Aujourd’hui, qui ne le remarque ? La situation d’Haïti est dramatique. Jamais le pays n’a été dans un tel abîme chaotique jonché de gangs, de corruption, de faim, d’insécurité généralisée… Pour l’extirper, nous, ses citoyens, avons tous déjà au moins tenté de penser une ouverture. Ainsi peut-on constater que l’on débat déjà sur qui va porter le flambeau pour descendre dans le gouffre et sortir notre chère Haïti. Certains disent qu’il est à nous citoyens du pays de se donner cet engagement ; certains d’autres réclament carrément une intervention militaire étrangère : onusienne, américaine ou même russe.
Nous nous ne permettons de juger aucune de ces positions. Les deux peuvent être défendues. Cependant, lorsque l’on a les yeux ouverts sur son histoire, on a deux rétroviseurs sur son avenir. Il y a un proverbe : « À parti pris déjà point de conseils ». En revanche, ceux de Solon Menos, certainement, nous les prendrons tous au sérieux.
Solon Menos était Ministre (ambassadeur) d’Haïti à Washington. L’occupation américaine d’Haïti était en cours. La grande majorité des intellectuels et des politiciens haïtiens ne faisaient plus résistance. Mais des exceptions, il y avait Raymond Cabèche, ce brave député qui par la suite a préféré la démission au lieu de participé à la séance pour voter la Convention qui allait mettre Haïti sous la pleine tutelle des USA. D’ailleurs Cabèche a vécu et étudié aux Etats-Unis, il a donc écrit à Menos le 17, août 1915, lui demandant de faire appel a la générosité politique américaine pour éviter cette honte qu’ils étaient en train d’infliger au peuple haïtien. Et le 21 septembre 1915, Menos lui a répondu :
« Mon cher concitoyen,
Il ne m’a été possible, en raison de mes occupations si absorbantes, de répondre, la semaine dernière, à votre intéressante et généreuse lettre du 17 août.
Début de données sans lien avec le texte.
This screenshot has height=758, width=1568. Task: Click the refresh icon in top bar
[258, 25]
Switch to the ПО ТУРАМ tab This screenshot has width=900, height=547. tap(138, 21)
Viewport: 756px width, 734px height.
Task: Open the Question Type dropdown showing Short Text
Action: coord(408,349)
Et d’ailleurs, les idées et suggestions que vous y avez exprimées, méritaient réflexion, et il y avait lieu de chercher à découvrir, si elles étaient compatibles avec les réalités, c’est-à-dire avec le développement de l’action même qui a si justement alarmé votre patriotisme. Je ne doute pas que, depuis lors, vous ne vous voyez convaincu que les États ne font plus rien pour rien, et que la défense désintéressée d’un petit peuple faible, n’est pas leur fait.
N’attendons donc du secours que de nous-mêmes, et ne comptons pas sur autrui pour conjurer le sort.
Veuillez agréer, cher concitoyen, les assurances de ma haute considération ».
Solon Menos était dans le domaine des relations des États. D’ailleurs à ce moment il était le principal représentant d’Haïti à Washington. Donc il avait l’idée claire sur le comportement politique des États dans les relations qu’ils entretenaient. Aujourd’hui, ce n’est point du rationalisme ni du pragmatisme de penser que l’on peut sortir de cette situation que grâce à une intervention direct d’un État étranger. D’ailleurs, l’histoire nous offre-t-elle un cas pareil comme exemple ? Sans doute pas dans ce Nouveau Monde.
Tôt ou tard, nous haïtiens, devons prendre notre destin en main. Au risque des sacrifices des vies et du sang. Mais au moins, pour créer un pays où seule la nature aura droit sur la vie des citoyens et leur sève.